Groups sharing a letter are *not* significantly different. The boxplot in
the final report places these letters on top of each box to summarise
the pairwise comparison in one glance.

---

## Takeaway

> Step 10 turns the Step-8 abundance tables into a defensible
> "which-taxa-differ-where" answer. Wilcoxon for two groups,
> Kruskal-Wallis + Dunn + BH for more, compact letter displays for the
> boxplots.
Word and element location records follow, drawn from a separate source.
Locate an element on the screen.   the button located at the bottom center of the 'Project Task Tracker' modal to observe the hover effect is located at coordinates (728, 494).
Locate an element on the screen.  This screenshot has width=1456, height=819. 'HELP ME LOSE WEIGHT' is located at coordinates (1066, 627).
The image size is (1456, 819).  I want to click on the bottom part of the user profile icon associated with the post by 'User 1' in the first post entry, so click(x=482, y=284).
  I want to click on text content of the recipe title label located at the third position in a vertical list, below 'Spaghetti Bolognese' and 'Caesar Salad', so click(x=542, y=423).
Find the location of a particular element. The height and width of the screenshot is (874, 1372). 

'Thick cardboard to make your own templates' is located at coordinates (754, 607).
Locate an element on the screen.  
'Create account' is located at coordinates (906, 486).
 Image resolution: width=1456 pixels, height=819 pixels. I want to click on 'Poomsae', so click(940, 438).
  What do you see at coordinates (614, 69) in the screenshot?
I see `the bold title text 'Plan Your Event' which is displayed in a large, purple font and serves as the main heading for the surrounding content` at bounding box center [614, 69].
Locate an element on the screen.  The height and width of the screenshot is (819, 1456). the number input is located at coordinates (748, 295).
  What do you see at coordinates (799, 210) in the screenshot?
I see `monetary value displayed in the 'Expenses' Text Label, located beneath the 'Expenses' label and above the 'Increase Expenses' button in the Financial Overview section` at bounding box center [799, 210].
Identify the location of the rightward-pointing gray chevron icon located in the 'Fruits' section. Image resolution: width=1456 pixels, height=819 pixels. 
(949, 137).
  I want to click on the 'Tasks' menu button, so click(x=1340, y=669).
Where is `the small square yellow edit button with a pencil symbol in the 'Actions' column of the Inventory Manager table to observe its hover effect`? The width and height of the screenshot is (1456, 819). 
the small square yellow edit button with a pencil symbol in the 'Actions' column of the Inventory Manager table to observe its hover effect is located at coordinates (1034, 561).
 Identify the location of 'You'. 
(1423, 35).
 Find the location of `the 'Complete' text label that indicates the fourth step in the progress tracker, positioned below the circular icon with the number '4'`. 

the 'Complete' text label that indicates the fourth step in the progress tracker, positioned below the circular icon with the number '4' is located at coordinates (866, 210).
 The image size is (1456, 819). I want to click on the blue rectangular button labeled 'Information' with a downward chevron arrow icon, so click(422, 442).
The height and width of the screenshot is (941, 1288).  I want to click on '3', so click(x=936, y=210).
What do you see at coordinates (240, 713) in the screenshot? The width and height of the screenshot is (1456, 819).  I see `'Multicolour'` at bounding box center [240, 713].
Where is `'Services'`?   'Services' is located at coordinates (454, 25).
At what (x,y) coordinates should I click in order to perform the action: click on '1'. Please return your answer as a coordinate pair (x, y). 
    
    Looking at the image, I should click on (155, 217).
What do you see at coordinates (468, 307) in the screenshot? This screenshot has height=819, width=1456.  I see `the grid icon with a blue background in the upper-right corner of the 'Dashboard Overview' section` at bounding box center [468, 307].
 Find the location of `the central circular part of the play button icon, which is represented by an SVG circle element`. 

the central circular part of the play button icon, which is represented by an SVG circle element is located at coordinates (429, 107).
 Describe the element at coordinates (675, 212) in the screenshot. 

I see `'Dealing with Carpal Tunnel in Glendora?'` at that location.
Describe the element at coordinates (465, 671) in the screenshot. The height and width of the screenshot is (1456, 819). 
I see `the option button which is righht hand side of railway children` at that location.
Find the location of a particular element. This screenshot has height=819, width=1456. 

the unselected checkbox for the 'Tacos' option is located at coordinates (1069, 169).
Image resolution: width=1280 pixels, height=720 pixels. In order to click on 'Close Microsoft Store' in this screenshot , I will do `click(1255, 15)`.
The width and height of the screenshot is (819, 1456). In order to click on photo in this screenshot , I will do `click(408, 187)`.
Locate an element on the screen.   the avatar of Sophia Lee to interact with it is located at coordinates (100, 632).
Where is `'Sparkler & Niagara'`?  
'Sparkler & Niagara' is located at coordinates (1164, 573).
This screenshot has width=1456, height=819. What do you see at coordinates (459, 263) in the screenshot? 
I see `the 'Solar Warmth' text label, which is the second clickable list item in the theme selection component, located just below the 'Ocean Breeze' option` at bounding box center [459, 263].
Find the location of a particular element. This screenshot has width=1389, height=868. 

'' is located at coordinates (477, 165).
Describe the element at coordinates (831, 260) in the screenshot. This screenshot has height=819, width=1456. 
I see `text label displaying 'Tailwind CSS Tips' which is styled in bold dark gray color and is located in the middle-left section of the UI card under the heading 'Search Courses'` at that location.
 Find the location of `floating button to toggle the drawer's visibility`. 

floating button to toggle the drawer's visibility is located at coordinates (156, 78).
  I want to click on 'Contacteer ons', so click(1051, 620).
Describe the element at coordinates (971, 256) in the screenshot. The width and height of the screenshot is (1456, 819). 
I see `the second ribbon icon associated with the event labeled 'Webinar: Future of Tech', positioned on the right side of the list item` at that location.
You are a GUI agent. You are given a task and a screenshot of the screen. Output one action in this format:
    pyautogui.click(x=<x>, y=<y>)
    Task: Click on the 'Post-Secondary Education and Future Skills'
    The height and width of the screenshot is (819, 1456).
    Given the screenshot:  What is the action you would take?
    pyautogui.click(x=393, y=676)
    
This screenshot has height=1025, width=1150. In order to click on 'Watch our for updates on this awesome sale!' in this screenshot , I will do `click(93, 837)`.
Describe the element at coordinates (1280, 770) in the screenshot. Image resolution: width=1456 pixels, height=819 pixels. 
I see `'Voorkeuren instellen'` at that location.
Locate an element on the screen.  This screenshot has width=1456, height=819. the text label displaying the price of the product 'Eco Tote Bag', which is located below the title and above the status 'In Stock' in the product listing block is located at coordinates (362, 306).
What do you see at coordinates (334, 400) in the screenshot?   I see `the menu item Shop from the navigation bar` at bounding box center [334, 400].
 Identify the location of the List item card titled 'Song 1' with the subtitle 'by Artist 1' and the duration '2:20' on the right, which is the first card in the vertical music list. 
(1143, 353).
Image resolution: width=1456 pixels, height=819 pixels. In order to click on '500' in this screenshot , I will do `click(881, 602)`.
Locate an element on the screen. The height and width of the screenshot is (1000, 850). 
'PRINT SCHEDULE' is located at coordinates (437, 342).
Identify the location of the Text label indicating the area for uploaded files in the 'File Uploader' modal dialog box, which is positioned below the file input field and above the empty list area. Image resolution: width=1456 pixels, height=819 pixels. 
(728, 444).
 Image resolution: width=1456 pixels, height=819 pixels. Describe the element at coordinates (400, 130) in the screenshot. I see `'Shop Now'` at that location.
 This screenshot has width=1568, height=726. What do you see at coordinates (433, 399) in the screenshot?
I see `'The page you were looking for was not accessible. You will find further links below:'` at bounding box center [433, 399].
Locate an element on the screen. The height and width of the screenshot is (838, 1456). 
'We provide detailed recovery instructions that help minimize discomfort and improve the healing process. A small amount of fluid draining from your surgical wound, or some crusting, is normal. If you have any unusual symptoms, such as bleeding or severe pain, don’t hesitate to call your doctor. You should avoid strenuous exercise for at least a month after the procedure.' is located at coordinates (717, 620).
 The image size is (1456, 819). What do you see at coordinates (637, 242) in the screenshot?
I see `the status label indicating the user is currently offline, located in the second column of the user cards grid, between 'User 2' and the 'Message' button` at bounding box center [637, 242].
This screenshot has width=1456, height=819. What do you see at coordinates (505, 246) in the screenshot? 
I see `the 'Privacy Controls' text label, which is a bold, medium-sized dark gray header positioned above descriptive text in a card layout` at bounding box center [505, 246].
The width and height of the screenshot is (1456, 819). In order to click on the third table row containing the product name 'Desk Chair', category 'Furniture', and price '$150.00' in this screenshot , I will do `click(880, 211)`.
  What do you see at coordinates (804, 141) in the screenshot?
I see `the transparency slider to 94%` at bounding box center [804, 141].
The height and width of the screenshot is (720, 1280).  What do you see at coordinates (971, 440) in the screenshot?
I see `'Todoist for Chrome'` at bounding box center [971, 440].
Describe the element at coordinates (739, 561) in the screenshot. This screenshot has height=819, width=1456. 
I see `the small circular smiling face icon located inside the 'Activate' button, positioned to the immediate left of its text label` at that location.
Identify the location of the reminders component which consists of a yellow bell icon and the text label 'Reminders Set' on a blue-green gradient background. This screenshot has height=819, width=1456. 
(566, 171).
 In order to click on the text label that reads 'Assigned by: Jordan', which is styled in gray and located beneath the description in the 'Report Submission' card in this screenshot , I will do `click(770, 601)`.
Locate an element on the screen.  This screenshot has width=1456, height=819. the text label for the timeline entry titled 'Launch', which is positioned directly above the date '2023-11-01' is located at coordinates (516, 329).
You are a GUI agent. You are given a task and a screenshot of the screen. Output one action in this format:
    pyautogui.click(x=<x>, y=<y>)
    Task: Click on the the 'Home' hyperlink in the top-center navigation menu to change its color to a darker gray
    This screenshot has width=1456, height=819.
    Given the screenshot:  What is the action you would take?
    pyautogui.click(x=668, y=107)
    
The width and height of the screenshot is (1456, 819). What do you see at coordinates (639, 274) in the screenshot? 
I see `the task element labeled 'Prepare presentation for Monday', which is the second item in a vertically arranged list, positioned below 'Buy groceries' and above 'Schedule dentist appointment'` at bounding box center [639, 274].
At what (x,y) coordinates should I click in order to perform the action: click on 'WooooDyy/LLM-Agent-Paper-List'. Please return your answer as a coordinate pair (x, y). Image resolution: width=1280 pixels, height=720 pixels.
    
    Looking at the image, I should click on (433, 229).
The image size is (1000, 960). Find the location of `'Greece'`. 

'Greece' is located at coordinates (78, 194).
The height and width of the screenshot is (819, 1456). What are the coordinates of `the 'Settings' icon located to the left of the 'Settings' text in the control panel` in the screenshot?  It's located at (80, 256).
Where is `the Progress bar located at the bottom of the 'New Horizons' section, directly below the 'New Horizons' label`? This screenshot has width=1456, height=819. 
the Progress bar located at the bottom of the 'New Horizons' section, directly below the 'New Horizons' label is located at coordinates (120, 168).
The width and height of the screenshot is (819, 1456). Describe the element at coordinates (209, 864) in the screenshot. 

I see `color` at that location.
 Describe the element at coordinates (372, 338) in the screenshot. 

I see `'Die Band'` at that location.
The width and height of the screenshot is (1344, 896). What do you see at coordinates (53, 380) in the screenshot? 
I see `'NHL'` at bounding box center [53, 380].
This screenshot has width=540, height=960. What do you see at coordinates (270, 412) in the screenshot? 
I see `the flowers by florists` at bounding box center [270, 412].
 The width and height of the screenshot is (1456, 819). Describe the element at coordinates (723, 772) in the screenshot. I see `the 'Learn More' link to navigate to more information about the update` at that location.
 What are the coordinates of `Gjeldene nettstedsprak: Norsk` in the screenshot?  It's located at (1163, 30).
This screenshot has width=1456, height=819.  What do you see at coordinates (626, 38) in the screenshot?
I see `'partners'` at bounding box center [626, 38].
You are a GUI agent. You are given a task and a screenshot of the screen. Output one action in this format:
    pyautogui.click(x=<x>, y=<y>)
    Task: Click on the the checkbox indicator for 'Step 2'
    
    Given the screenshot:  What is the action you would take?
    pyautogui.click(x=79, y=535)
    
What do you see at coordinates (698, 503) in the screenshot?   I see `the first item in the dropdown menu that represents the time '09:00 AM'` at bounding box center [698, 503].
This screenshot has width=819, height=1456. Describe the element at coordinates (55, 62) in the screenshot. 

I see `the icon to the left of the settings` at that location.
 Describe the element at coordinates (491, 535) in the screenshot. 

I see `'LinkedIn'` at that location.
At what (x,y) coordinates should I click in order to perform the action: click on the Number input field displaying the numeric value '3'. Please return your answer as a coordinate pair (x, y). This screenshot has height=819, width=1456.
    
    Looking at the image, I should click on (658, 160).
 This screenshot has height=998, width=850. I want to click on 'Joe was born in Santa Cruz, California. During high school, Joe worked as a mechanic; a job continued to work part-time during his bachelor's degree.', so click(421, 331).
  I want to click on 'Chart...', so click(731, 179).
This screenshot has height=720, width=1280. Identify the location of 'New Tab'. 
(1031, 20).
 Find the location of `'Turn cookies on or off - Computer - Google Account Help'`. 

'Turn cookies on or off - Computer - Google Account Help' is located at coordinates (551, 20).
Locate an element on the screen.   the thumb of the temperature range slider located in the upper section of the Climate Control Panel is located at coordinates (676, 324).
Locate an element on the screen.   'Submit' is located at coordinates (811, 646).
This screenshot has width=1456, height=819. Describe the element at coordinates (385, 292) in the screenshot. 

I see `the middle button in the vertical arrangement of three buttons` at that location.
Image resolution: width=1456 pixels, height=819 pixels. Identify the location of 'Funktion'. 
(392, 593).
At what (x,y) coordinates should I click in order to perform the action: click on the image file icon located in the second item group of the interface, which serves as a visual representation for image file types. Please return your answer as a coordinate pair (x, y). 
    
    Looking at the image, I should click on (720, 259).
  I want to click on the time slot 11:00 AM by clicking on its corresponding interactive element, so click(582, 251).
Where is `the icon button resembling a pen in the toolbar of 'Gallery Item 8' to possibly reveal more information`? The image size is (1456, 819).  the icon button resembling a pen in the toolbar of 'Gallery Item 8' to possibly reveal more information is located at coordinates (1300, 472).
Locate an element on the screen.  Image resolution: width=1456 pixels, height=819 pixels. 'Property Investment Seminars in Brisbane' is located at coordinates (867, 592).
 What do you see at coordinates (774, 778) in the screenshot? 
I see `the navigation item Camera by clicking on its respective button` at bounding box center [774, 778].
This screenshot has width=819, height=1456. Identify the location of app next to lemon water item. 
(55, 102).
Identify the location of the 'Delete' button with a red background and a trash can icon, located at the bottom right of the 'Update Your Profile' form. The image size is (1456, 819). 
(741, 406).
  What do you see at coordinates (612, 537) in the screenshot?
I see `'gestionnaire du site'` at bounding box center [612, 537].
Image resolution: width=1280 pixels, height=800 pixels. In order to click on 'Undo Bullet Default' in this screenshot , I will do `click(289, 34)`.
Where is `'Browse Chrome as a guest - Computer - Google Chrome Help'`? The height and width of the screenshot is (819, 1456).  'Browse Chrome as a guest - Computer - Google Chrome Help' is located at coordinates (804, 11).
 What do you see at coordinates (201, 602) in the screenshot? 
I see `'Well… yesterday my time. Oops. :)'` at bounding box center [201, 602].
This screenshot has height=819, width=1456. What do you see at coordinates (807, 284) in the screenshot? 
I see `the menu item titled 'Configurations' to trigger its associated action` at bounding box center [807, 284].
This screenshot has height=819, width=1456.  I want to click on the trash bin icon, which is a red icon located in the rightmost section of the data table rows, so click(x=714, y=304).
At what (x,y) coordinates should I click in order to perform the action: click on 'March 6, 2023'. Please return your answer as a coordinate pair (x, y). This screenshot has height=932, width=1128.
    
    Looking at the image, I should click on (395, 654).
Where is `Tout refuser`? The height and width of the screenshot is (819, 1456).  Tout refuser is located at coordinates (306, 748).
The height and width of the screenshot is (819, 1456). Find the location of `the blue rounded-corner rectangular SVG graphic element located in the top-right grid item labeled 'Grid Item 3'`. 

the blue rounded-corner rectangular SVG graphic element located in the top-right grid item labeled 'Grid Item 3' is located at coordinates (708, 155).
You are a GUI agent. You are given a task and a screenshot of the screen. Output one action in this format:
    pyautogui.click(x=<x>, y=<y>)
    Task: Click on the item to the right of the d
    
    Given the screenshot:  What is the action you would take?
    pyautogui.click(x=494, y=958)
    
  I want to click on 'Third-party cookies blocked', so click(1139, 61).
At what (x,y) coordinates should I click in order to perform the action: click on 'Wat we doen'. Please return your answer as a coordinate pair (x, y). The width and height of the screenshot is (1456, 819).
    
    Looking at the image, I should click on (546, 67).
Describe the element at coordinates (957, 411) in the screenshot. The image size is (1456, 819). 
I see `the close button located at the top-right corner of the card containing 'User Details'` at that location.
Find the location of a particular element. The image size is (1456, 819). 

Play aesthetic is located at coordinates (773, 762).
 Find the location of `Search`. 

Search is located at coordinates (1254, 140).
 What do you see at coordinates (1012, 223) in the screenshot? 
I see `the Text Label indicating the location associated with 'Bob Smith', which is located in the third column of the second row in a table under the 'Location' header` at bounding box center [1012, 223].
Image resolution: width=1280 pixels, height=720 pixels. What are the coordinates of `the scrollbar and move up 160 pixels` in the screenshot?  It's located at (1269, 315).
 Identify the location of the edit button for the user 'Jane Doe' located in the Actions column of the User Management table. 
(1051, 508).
The work is mechanical but only because Step 10 mechanises
> it — done by hand across seven levels × N variables × hundreds of
> taxa, this is the place a human introduces errors.

---

## Sources

- The wrapper: `mbXPro/scripts/mbx_ezstat_all_levels_all_treatments.sh`
- The R function: `mbX::ezstat()` on CRAN.
- Benjamini-Hochberg FDR: Benjamini & Hochberg (1995), *Controlling the
  false discovery rate*, JRSS-B 57:289–300.
- Dunn's test: Dunn (1964), *Multiple comparisons using rank sums*,
  Technometrics 6:241–252.
- Compact letter displays: Piepho (2004), *An algorithm for a letter-
  based representation of all-pairwise comparisons*, JCGS 13:456–466.
- Why non-parametric for microbiome data: Weiss et al. (2017),
  *Normalization and microbial differential abundance strategies depend
  upon data characteristics*, Microbiome 5:27.